### EXERCISE DATA:
□ □ □
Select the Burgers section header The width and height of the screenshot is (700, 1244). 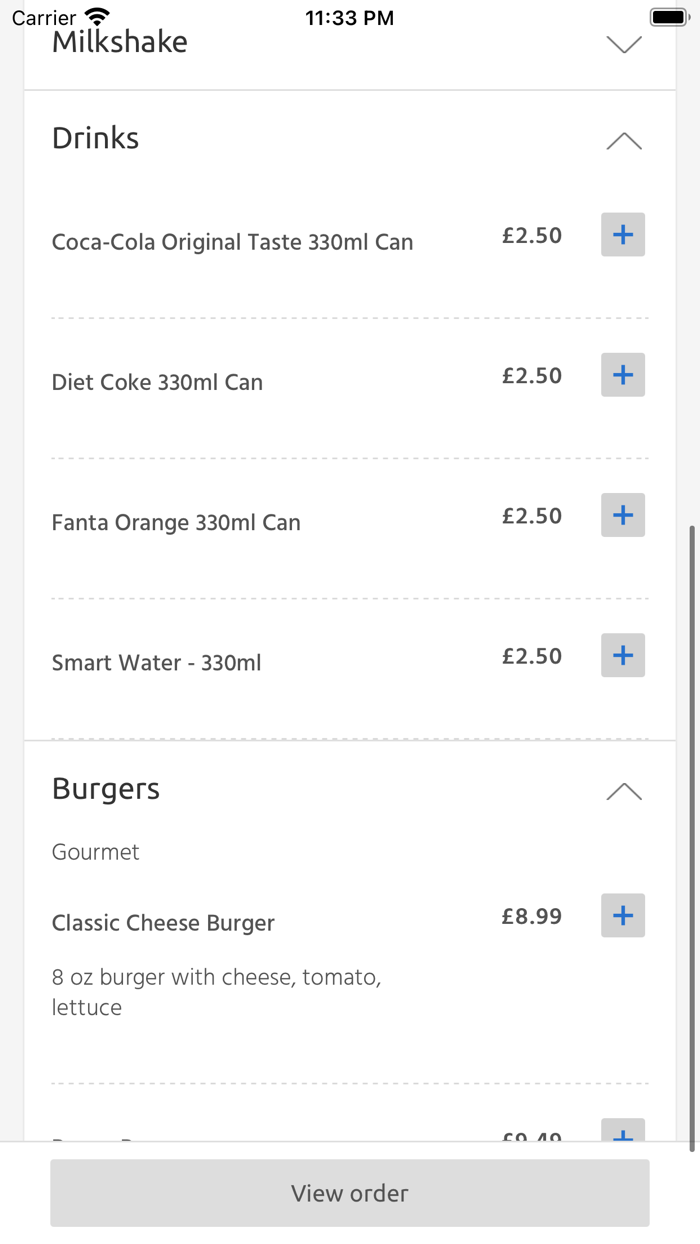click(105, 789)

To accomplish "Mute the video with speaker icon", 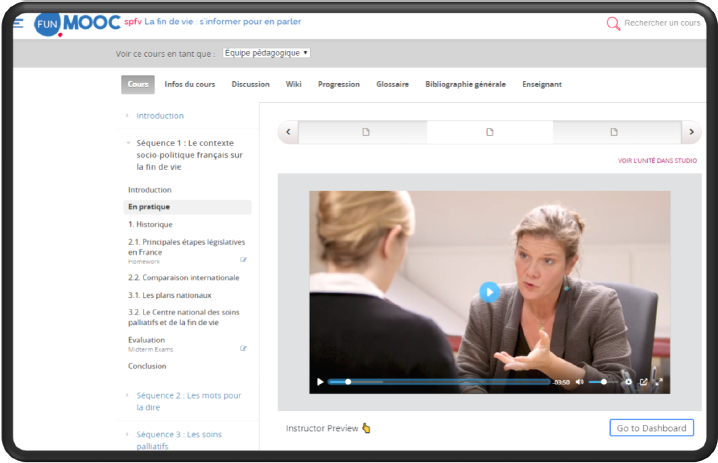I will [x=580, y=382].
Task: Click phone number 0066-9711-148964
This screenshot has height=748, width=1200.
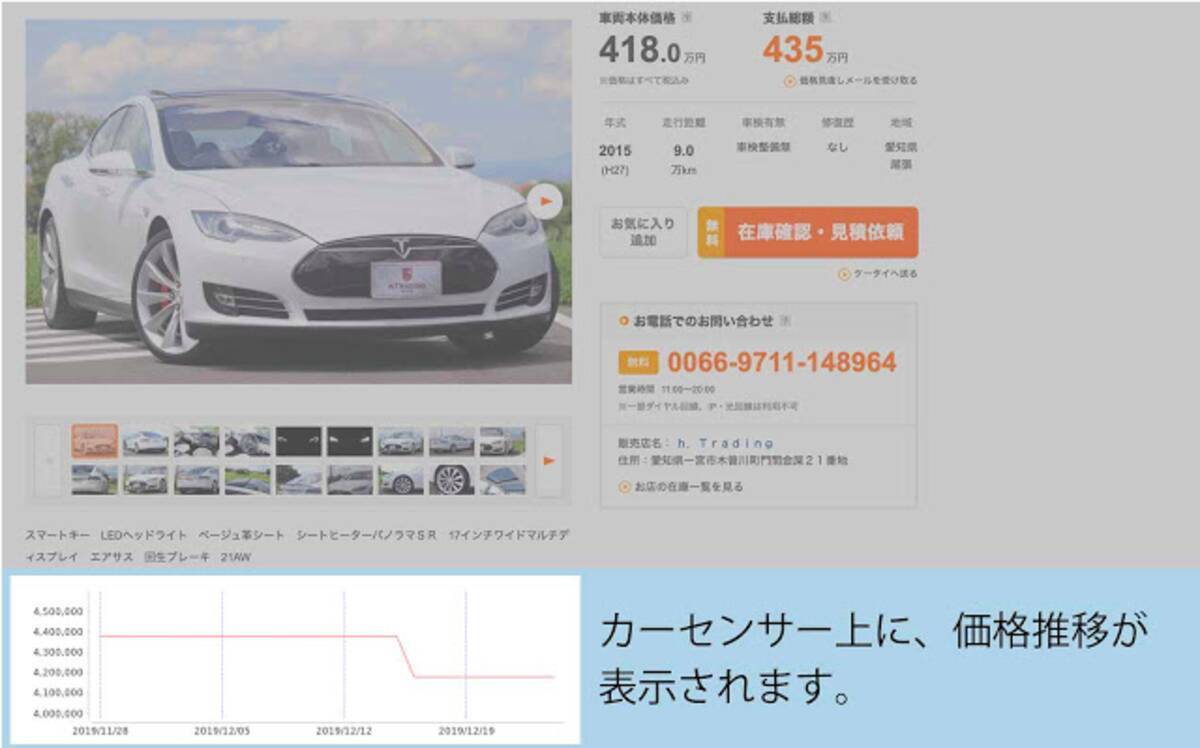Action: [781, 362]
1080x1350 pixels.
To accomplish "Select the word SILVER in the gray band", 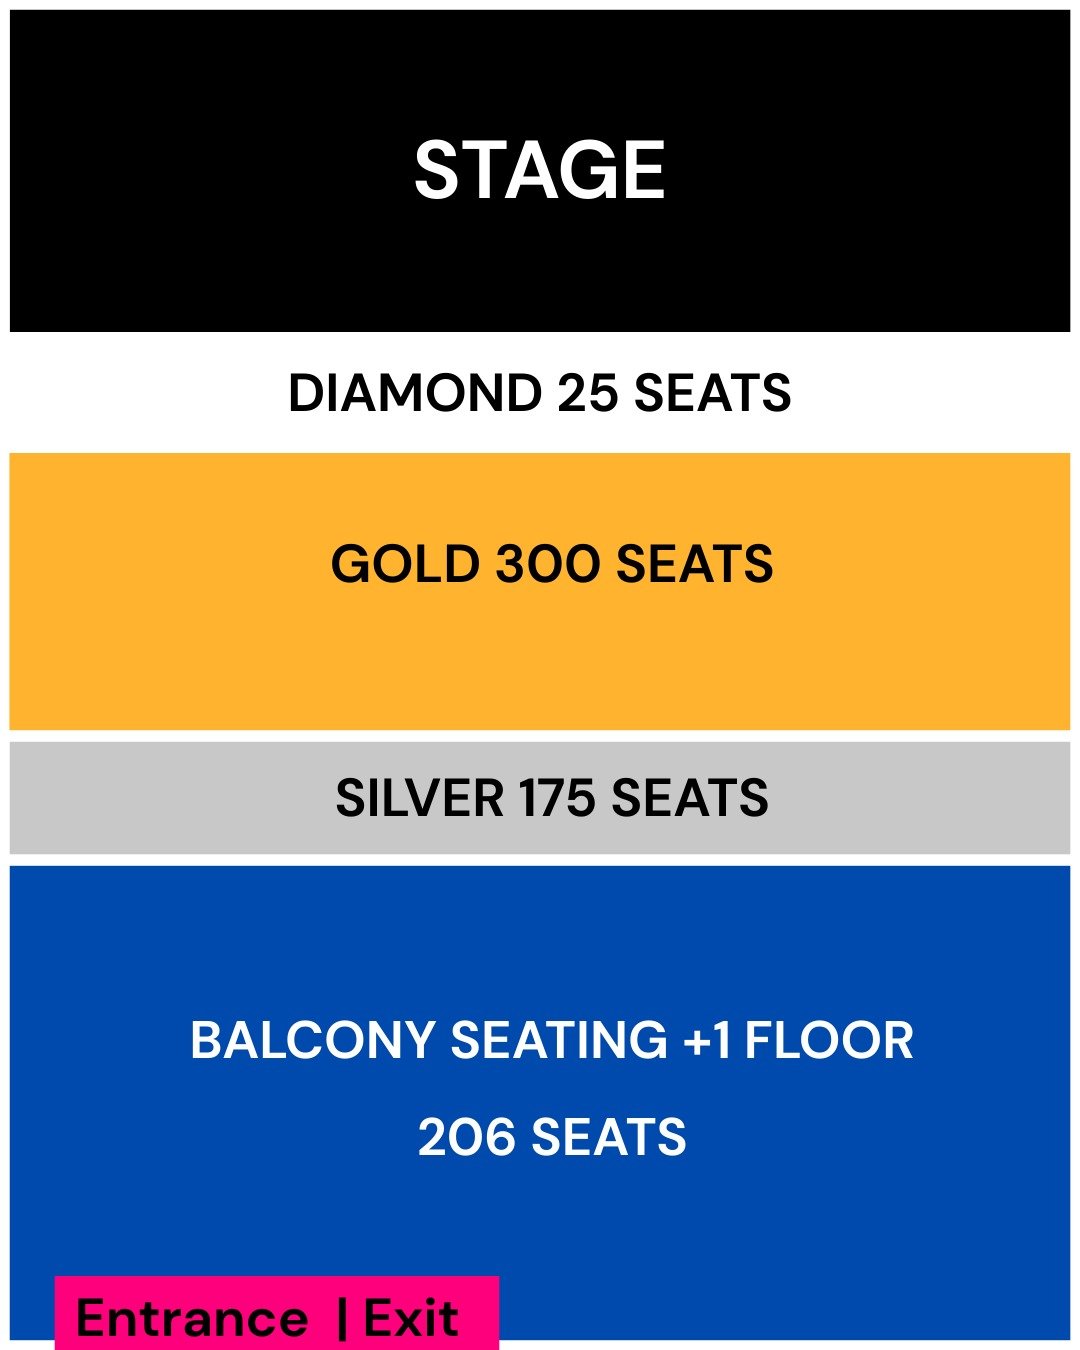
□ □ □
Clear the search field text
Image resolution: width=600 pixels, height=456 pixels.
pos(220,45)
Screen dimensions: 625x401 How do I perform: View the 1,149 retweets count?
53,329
□ □ □
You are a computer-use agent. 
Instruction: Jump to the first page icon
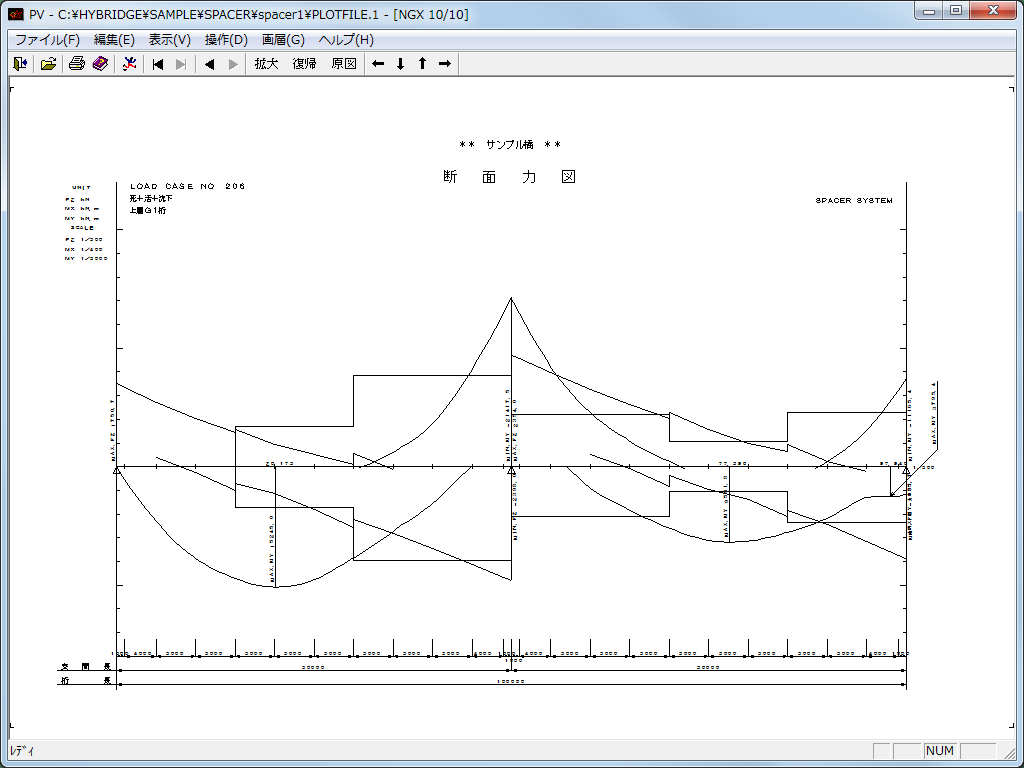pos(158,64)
□ □ □
### YOUR INSTRUCTIONS:
Lines from the one above containing "Task: Click phone number 0066-9711-148964" down to the one containing "the word SILVER" should be transcribed exactly, with both ends kept and no pictures.

### WRITTEN RESPONSE:
Task: Click phone number 0066-9711-148964
This screenshot has height=748, width=1200.
Action: [781, 362]
1080x1350 pixels.
To accomplish "Select the word SILVER in the gray band", 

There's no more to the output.